Numa tarde quente de dezembro de 1840, quando despreocupado tratava no curral da fazenda, de um animal ferido, um bando cercou o local. Eram dois líderes brancos, negros, escravos, farejadores e capangas de aluguel. Sem qualquer explicação, mataram o animal a tiros e Luciano a facadas. Maria Rosa que, em casa, cuidava da filha, foi levada desacordada de volta a cidade de Penedo.
Voltar para casa em tais circunstâncias significava, naturalmente, enfrentar (quem sabe?) o ódio, mas, com certeza, a humilhação. E apenas para isso Maria Rosa fora trazida. Após cuspir–lhe no rosto, o pai expulsou–a, orgulho ferido e ouvidos fechados aos apelos dos dois filhos e da esposa, mãe sofrendo a reconhecer que a filha merecia castigo, mas, não, a renegarão. Rogos Vãos.
Ver–se entregue à própria sorte não a assustava. Mas sua filha pequena não pedira nem merecia o abandono e o repúdio familiar. E assim Maria Rosa julgou que recorrer ao abrigo de parentes poderia amenizar o sofrimento da menina. Com ela voltou a Pernambuco e, na cidade de Olinda, apelou para seus tios que, nem por isso, a trataram como sobrinha. Pelo contrário, sua condição de dependente e desvalida fez de Maria Rosa uma serviçal da família, a suportar, pelo bem da filha, novas humilhações.

#### O que fazer:
Segundo o trecho sobre Maria Rosa, quem compunha o bando que cercou o curral da fazenda? Relacione todos os integrantes citados.

#### Registros de uma coleção de dados:
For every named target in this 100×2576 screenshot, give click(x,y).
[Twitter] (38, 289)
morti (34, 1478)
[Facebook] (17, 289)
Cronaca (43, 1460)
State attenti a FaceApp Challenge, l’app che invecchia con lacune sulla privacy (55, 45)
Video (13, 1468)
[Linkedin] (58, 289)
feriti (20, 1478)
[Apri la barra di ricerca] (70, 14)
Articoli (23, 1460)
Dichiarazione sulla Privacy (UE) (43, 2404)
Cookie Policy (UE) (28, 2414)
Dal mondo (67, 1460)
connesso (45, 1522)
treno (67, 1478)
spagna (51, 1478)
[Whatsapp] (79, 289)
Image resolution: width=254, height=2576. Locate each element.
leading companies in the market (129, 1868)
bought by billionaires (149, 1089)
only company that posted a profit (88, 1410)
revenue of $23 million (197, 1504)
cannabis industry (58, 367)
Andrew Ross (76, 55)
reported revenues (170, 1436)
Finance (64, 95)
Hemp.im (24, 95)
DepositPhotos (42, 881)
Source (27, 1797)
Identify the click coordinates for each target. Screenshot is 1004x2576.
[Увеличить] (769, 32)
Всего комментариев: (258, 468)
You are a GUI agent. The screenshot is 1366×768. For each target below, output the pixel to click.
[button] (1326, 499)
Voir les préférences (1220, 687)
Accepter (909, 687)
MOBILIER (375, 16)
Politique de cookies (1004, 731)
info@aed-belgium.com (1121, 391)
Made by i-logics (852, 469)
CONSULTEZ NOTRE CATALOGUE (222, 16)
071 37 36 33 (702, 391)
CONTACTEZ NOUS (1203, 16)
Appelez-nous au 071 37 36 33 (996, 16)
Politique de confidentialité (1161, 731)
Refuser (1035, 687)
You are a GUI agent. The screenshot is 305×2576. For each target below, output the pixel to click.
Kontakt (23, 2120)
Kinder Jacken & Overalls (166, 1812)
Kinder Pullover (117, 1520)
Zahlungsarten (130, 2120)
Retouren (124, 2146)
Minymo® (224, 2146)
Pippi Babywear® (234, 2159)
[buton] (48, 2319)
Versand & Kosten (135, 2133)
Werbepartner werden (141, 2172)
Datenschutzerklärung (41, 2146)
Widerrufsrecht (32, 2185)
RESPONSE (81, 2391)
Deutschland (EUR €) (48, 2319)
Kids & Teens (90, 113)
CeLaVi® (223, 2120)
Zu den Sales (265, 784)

#### Resposta:
- dois líderes brancos
- negros
- escravos
- farejadores
- capangas de aluguel